Regional Statistics Conference 2026

Regional Statistics Conference 2026

Similarity-Based Augmentation Heuristic (SIMBAH): A Synthetic Data Approach to Consumer Survey Methodological Evaluation

Conference

Regional Statistics Conference 2026

Format: CPS Abstract - Malta 2026

Session: CPS 26 Synthetic Data

Wednesday 3 June 4:30 p.m. - 5:30 p.m. (Europe/Malta)

Abstract

Authors: Anggraini Widjanarti, Muhammad Azkaenza, Mohammad Khoyrul Hidayat, Larasati Ratusinkaya, She Asa Handarzeni, Farhan Hafizh, Okiriza Wibisono

Methodological evaluation in official statistics often face practical constraints that limit to test improvements immediately within ongoing statistical production. Adjustments that are conceptually desirable from a methodological perspective may be difficult to implement in real time due to operational rules, risks to time-series continuity, and institutional obligations to preserve the stability of key indicators.
At Bank Indonesia, adjustments to the sample composition of the Consumer Survey are constrained by a maximum 5% monthly deviation limit and the need to maintain the historical continuity of the Consumer Confidence Index (IKK).

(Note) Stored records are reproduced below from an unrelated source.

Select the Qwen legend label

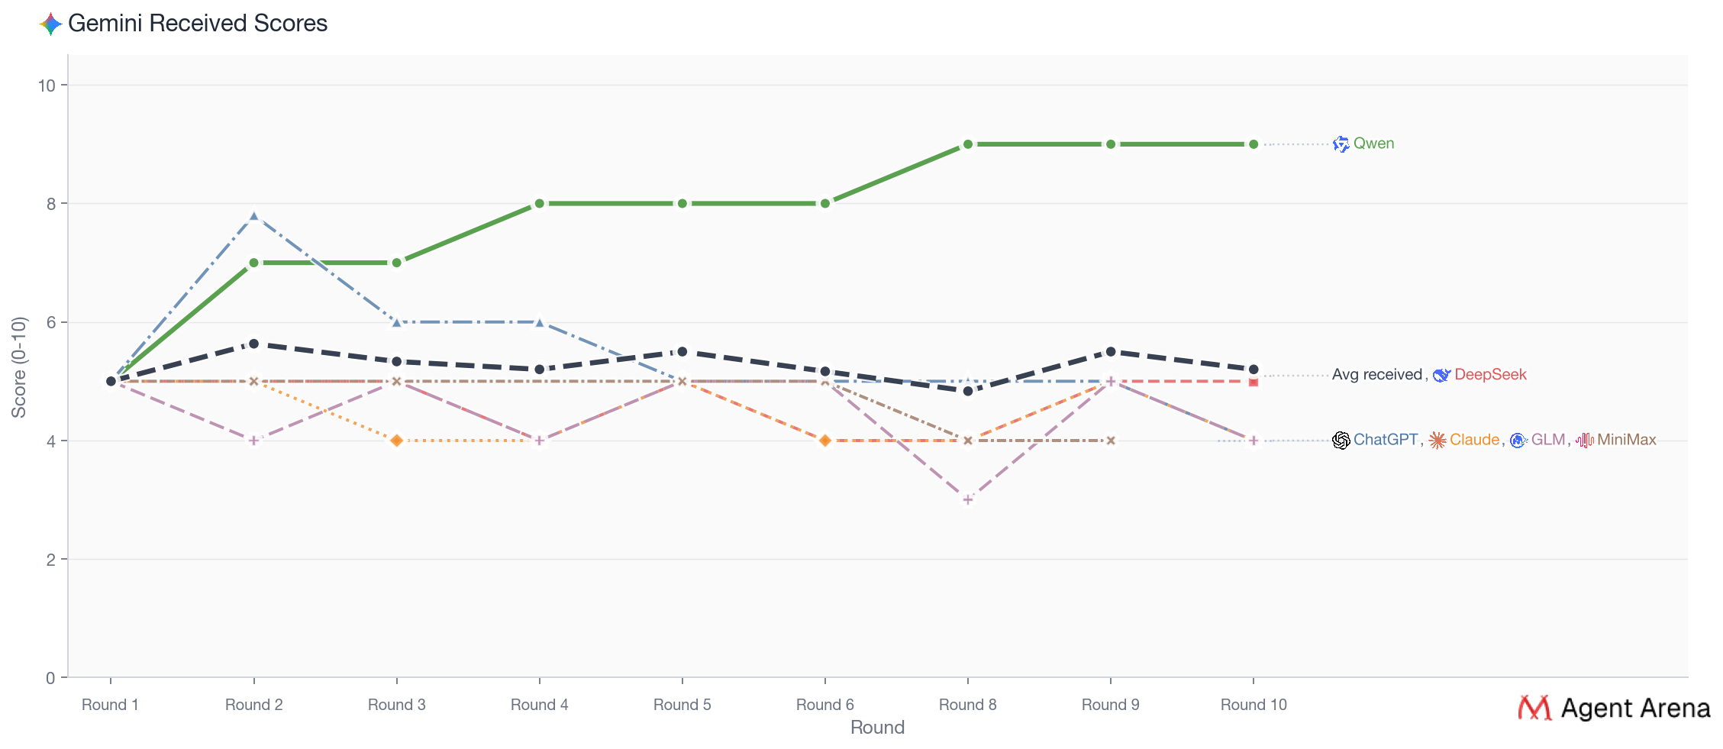click(1373, 144)
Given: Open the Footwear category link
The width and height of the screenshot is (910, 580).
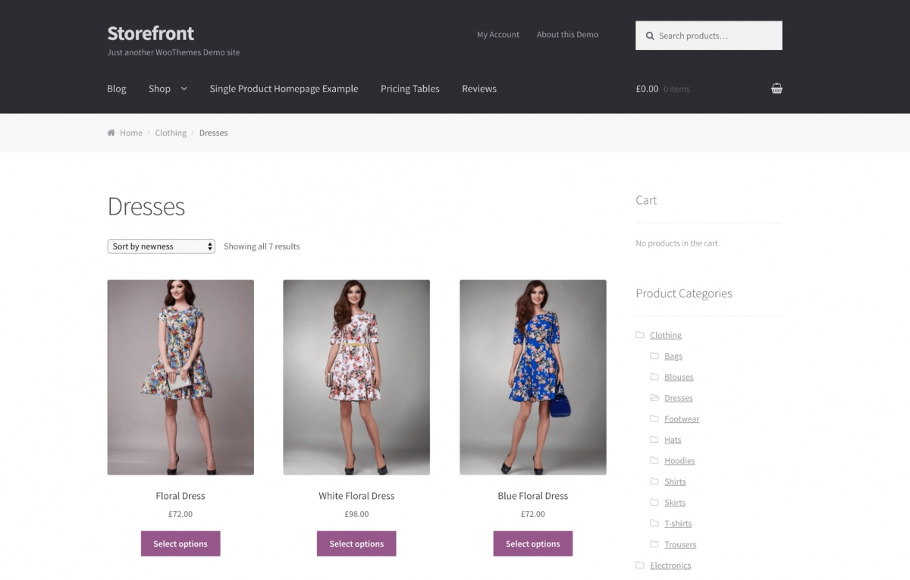Looking at the screenshot, I should [682, 419].
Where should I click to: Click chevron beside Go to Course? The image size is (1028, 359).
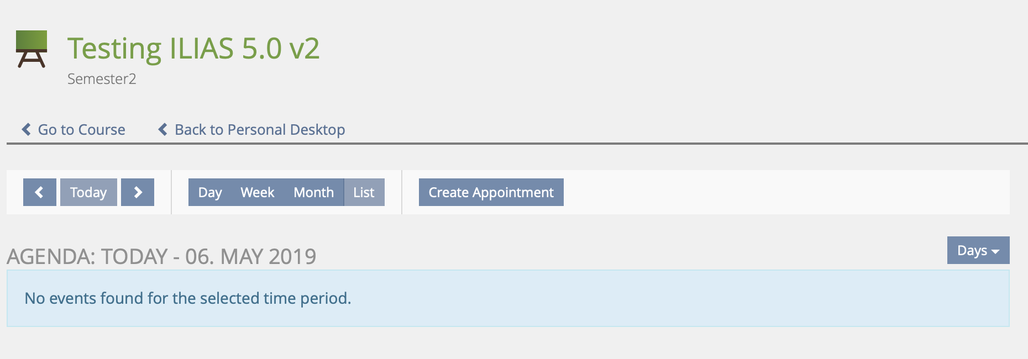point(26,129)
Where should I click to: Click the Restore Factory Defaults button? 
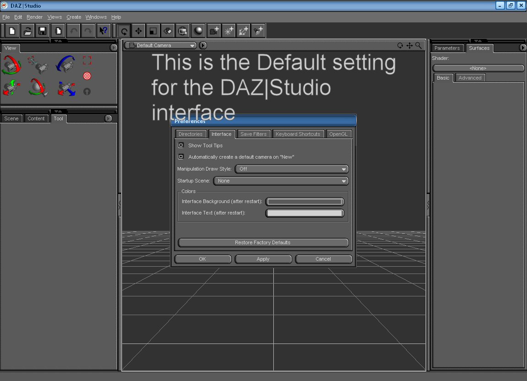click(x=263, y=242)
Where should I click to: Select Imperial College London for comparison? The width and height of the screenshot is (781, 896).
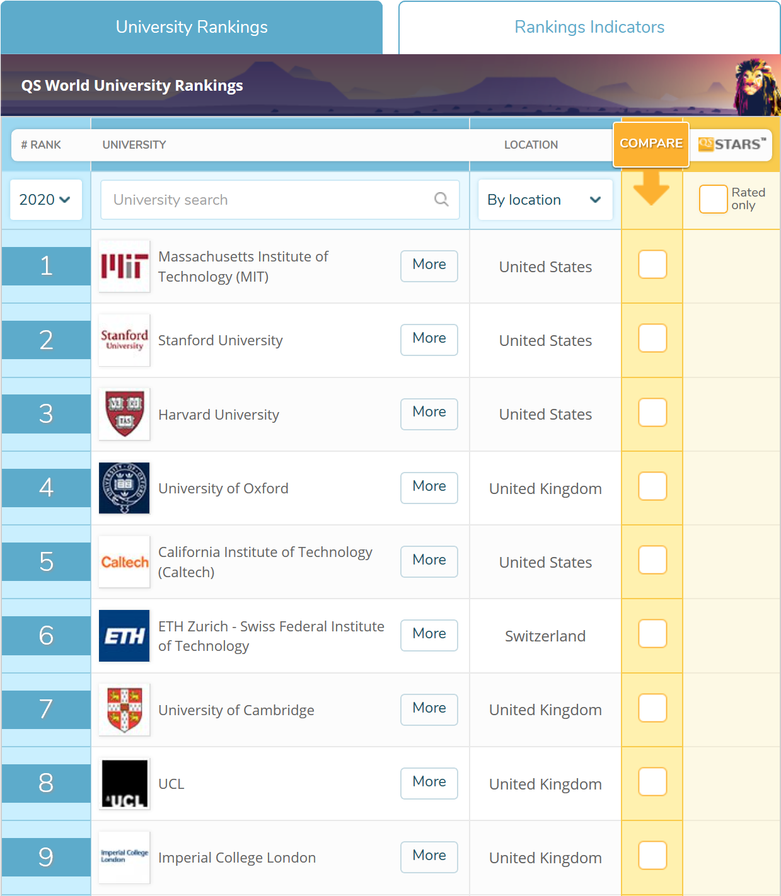(652, 856)
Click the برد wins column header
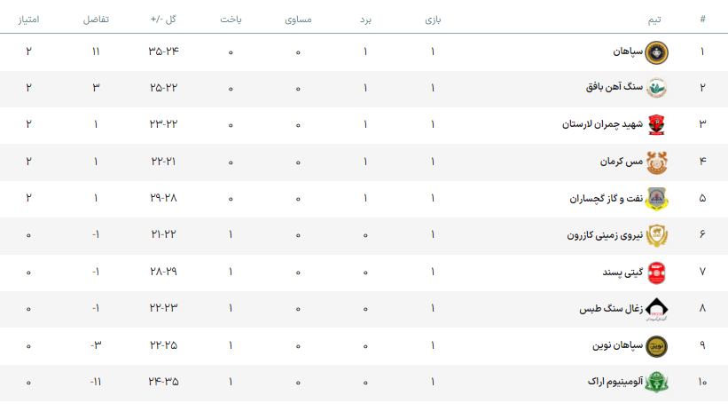Viewport: 728px width, 411px height. tap(364, 19)
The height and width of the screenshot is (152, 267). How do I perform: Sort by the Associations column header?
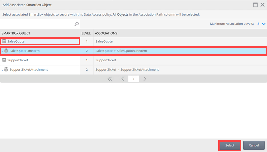click(106, 33)
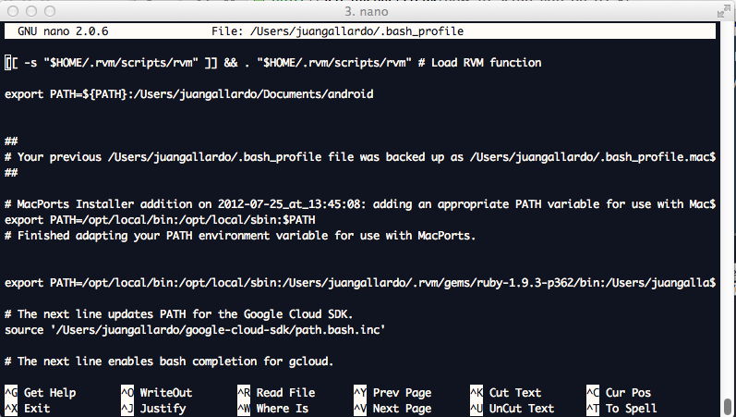Screen dimensions: 736x417
Task: Click the ^J Justify shortcut
Action: (x=153, y=408)
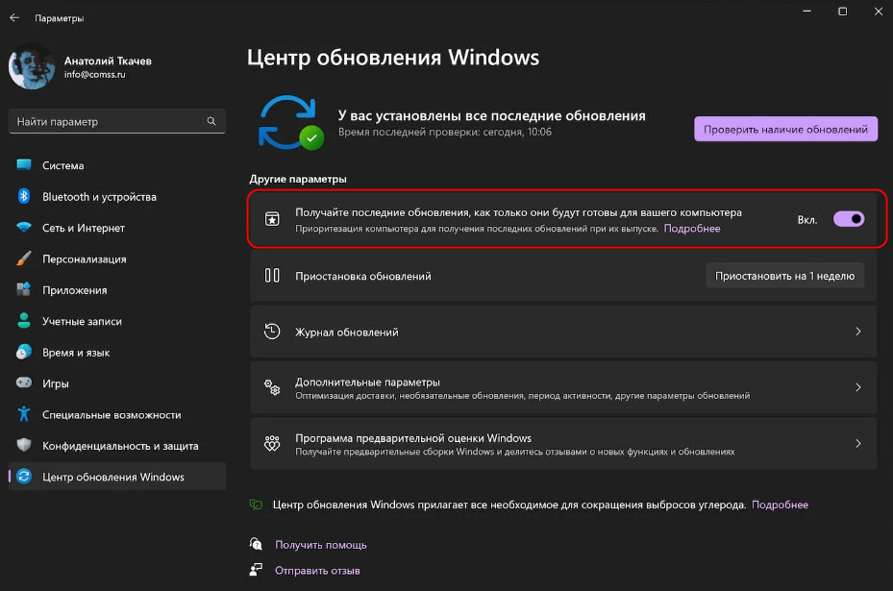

These constraints complicate efforts to move toward the ideal expenditure class structure without introducing structural breaks in a core indicator of household consumption derived from survey data processing. Synthetic data augmentation offers a simulation-based approach to address this challenge, enabling ex-ante evaluation of respondent composition adjustments without interfering in routine survey data collection and processing.
This study applies SMOTE and Gaussian Copula methods, complemented by a novel Similarity-Based Augmentation Heuristic (SIMBAH), to simulate adjustment scenarios including expenditure class reclassification, particularly for cities with sparse or empty classes. SIMBAH proposes an innovative approach to structural data scarcity by leveraging correlation-based sample borrowing across cities with similar household consumption dynamics and geographic proximity, extending beyond conventional augmentation methods that constrained by insufficient local observations. Evaluation combines (i) fidelity metrics capturing distributional similarity and correlation preservation, and (ii) utility metrics assesing time-series stability through IKK correlation and RMSE at both city and national levels .
Findings indicate that synthetic data augmentation can effectively support methodological evaluations in official statistics, allowing evidence-based survey design improvements while preserving the integrity and continuity of statistical production. Importantly, SIMBAH improves the feasibility of evaluating reclassification scenarios in structurally sparse settings, providing a practical pathways for statistical institutions to pursue methodological advancement without compromising production stability for high-salience economic indicators.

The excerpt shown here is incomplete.